Toby Jones plays Roger in the BBC One three part drama Capital, here he tells us about the banker he plays and who he identifies most with…
What was it like working with Peter Bowker again?
I was a bit worried I was putting a curse on things by working with Peter again, as we’d just finished working on Marvellous and it had been such a success. But this was such different material and Roger is such a different character. I adore Pete. He’s fantastic at writing emotions and Roger is on an emotional path. Pete and I discussed that a lot and he was always very receptive to my questions. Adapting the book for television is a huge achievement of Pete’s and I really enjoy the way in which he’s done it.
What was it like working with Euros Lyn?
He is one of the most passionate directors I’ve worked with on television and I really enjoyed working with him. It’s extraordinary to be a part of an ambitious show like this as there is never much time, but he was so focused in the midst of rapidly shifting scenes and locations. Although all the characters are connected they are also very disconnected, and yet Euros found a way to bind it all together.
What was it like being part of this ensemble cast?
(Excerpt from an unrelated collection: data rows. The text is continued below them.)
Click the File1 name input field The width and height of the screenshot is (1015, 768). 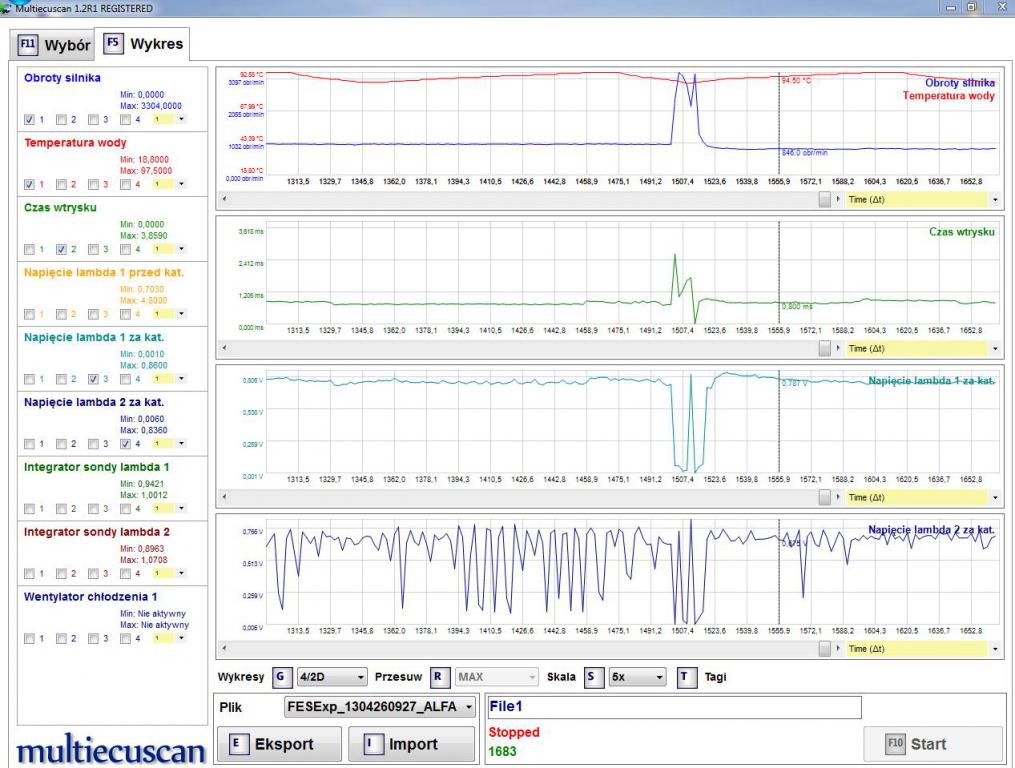pos(672,707)
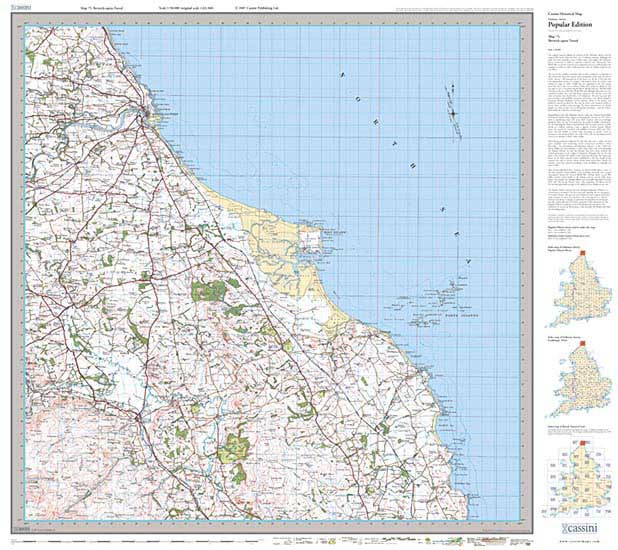Screen dimensions: 618x550
Task: Click Berwick-upon-Tweed town on the coast
Action: coord(149,113)
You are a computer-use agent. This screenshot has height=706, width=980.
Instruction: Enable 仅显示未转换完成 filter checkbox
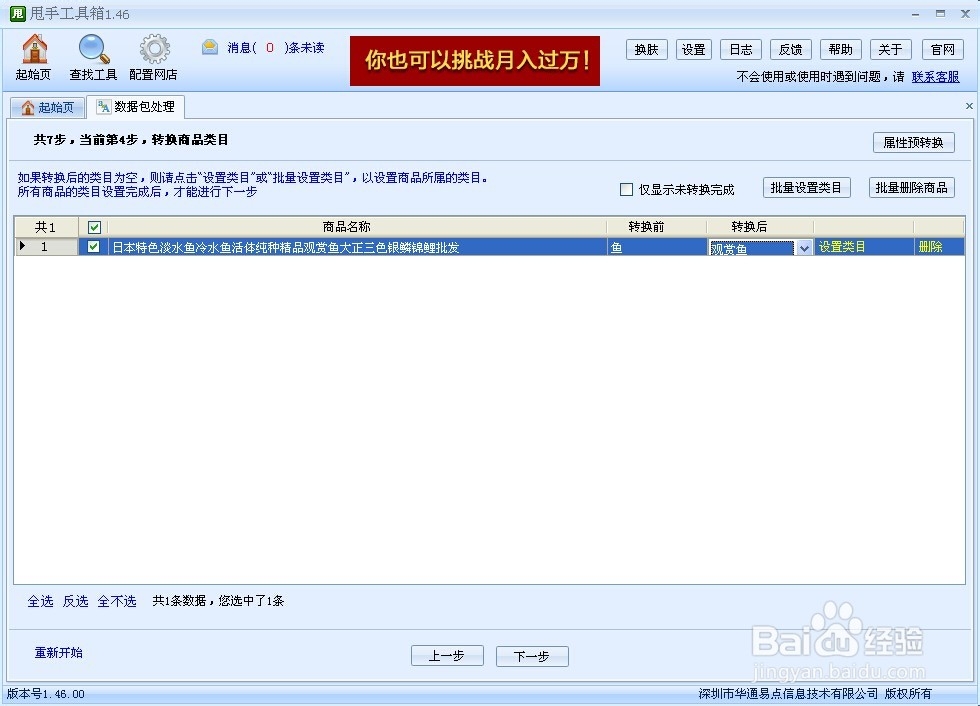626,189
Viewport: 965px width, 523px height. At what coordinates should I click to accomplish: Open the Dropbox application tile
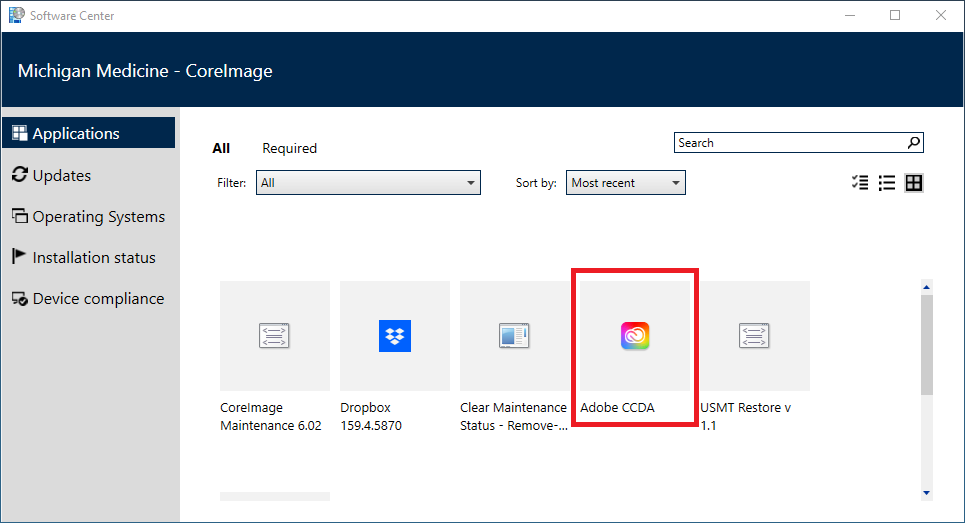point(395,337)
It was a bit like actually living on Pepys Road. You know what some people are doing and you don’t know what other people are doing, some people you know very well and some people you get to know better over time. So in that way the form matched the content.
Tell us about Pepys Road…
I chatted to John Lanchester about the location where the book was set and I actually live nearby, so we walked down the street together and talked about how the area has changed. John told me that he would see people wandering up and down it and try to work out who they were and why they were there. At that point it felt very specific, like John has looked down out of his window and seized upon what he could see. However streets like that exist all over now. One of the great strengths of the book is that it doesn’t see things, and people, as good or bad, it just observes and presents the facts.
Tell us about Roger…
Roger isn’t an evil banker, he’s a slightly complacent banker. He’s become used to a certain way of life and has a self-imposed pressure to live that way. He spends a lot of money on things that other people don’t spend money on – for example fixtures and fittings – but that is normal to him and his wife. He is not totally in charge of his life or his work.
What really attracted me to the part was that he’s a very well-educated, functioning human being on one level, who has obeyed the rules and earned a lot of money; but on another level something is happening to him internally that he doesn’t have the language to articulate. Something is shifting and changing within him, and what happens to him in the story makes him realise that his life is not all it might be. It’s a creeping dissatisfaction, a creeping sense of loss and directionlessness. He has no way of expressing that or even understanding it himself. He’s not self-reflective in that way and lives with someone who seems to be totally un-self-reflective too.
Which character in Pepys Road do you entirely most identify with?
Roger. He has two kids and his work takes him away from home a lot, as mine does. I can identify with the challenge in life of the transition of going from the work space to the domestic space.
Did you do any research in to the role?
Derek Wax (Executive Producer) arranged for me to go and have a meeting with a banker in the city and that was invaluable. He was in charge of handing out the bonuses so had seen some of the more wayward reactions of bankers – who live and die by the numbers they make – when they have been told the bonus that has been settled on. He was also highly articulate about the context in which banking takes place.
I thought it was interesting that for all of the opulence and brilliant design in these offices, they are really sterile environments. There’s a monastic and slightly sinister silence, with this huge traffic of vasts sums of money surrounding everything.